= To do =
Filter out all lines without the word "Today" from the data below, please, and copy the rest.

= Task material =
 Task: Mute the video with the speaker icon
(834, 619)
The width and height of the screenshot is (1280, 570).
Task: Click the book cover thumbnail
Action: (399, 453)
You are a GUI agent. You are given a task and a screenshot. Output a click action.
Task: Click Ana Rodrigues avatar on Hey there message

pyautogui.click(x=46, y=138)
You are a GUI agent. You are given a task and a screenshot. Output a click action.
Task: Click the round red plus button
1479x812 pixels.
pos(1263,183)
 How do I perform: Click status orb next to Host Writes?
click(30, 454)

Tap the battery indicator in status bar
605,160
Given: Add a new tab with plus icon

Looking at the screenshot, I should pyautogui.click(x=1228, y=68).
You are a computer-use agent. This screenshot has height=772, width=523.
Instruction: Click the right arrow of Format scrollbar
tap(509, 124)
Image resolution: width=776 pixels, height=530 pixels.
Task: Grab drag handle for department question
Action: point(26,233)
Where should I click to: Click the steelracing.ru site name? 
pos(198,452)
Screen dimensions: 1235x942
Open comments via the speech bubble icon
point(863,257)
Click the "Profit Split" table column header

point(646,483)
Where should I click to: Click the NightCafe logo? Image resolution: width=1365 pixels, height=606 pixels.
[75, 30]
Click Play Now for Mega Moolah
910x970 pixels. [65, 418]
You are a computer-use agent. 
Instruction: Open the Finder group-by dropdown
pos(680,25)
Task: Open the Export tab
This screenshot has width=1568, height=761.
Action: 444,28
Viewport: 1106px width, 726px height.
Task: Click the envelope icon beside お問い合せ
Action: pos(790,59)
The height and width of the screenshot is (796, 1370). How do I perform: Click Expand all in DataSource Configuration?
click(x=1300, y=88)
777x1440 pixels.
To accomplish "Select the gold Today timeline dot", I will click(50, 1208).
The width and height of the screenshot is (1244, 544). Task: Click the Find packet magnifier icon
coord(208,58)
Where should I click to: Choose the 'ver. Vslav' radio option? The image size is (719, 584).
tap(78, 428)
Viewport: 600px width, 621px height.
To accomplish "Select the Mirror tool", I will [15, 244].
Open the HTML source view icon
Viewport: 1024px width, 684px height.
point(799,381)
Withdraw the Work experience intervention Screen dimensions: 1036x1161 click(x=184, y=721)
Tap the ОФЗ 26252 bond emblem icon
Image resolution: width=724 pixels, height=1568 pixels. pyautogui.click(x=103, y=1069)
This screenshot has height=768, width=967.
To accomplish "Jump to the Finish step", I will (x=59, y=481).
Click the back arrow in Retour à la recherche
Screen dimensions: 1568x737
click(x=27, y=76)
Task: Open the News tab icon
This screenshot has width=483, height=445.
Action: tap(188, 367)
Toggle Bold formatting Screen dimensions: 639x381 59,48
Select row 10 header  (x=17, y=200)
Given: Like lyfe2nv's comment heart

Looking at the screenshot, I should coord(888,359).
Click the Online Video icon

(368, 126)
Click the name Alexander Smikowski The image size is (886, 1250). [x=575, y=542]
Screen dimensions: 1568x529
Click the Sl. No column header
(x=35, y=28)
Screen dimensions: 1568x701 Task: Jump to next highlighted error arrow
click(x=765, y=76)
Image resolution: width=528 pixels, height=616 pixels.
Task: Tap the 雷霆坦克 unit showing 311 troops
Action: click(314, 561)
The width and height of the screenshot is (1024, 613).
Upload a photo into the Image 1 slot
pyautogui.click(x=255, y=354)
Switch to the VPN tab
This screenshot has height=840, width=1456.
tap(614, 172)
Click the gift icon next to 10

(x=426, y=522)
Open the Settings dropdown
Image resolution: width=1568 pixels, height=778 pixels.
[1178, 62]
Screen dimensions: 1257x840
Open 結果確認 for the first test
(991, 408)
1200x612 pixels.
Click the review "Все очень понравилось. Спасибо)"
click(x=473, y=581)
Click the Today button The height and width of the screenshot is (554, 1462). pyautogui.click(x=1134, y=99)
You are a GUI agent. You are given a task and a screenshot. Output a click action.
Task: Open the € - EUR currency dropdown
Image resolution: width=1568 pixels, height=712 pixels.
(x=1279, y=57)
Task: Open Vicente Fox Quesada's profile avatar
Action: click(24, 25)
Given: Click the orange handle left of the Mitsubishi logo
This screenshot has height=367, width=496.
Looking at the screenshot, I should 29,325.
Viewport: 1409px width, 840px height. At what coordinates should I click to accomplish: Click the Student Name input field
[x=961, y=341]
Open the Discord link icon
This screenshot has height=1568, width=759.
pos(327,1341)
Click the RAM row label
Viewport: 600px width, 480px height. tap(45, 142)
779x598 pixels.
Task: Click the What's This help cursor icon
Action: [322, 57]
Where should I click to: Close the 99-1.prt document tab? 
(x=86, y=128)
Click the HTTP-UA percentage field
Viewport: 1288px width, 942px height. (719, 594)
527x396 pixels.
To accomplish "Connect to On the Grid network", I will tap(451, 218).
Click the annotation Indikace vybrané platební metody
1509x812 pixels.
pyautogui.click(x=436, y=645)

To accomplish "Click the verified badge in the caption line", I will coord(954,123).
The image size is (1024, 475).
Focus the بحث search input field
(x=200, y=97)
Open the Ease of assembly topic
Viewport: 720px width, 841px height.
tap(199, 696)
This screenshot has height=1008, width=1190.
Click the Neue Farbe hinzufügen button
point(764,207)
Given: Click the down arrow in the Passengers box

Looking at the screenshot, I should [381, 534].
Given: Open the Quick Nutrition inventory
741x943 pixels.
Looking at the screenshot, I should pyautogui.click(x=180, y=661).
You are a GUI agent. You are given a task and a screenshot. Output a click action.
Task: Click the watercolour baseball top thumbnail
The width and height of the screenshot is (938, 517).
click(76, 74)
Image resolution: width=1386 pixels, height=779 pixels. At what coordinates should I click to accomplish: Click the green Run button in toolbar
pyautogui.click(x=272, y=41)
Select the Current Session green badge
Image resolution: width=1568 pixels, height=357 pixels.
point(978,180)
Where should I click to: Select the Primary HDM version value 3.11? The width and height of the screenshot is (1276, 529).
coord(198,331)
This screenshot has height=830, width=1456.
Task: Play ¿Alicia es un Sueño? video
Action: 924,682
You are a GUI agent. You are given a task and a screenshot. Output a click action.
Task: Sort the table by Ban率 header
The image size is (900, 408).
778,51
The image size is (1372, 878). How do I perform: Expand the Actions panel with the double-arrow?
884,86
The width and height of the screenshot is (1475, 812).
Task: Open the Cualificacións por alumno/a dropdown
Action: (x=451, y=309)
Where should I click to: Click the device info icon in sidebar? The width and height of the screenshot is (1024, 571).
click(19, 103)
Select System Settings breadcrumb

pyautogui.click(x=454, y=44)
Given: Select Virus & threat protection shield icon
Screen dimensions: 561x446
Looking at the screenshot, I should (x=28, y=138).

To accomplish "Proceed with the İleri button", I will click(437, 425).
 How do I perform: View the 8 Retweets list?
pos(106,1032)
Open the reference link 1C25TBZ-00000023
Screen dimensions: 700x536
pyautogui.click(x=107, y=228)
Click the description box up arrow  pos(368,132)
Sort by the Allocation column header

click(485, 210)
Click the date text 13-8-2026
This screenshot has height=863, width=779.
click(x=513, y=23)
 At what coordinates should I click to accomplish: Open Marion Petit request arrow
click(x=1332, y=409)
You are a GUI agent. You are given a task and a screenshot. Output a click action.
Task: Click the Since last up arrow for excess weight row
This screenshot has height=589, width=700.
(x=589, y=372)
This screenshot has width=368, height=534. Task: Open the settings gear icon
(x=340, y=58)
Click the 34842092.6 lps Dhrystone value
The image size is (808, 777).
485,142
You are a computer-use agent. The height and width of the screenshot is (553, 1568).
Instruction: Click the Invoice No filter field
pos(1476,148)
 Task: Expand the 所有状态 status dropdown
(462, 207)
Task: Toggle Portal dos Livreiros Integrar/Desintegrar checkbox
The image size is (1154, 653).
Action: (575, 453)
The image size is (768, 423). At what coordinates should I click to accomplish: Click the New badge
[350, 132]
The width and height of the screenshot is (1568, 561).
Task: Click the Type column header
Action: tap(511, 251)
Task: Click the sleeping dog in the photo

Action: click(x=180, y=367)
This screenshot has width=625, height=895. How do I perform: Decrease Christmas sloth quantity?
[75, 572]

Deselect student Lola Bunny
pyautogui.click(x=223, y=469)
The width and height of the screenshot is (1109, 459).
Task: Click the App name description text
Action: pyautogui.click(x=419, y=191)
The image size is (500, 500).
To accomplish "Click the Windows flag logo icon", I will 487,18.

= Output for this task =
To accomplish "Select the gold Today timeline dot", I will click(50, 1208).
Click the Today button The height and width of the screenshot is (554, 1462). pyautogui.click(x=1134, y=99)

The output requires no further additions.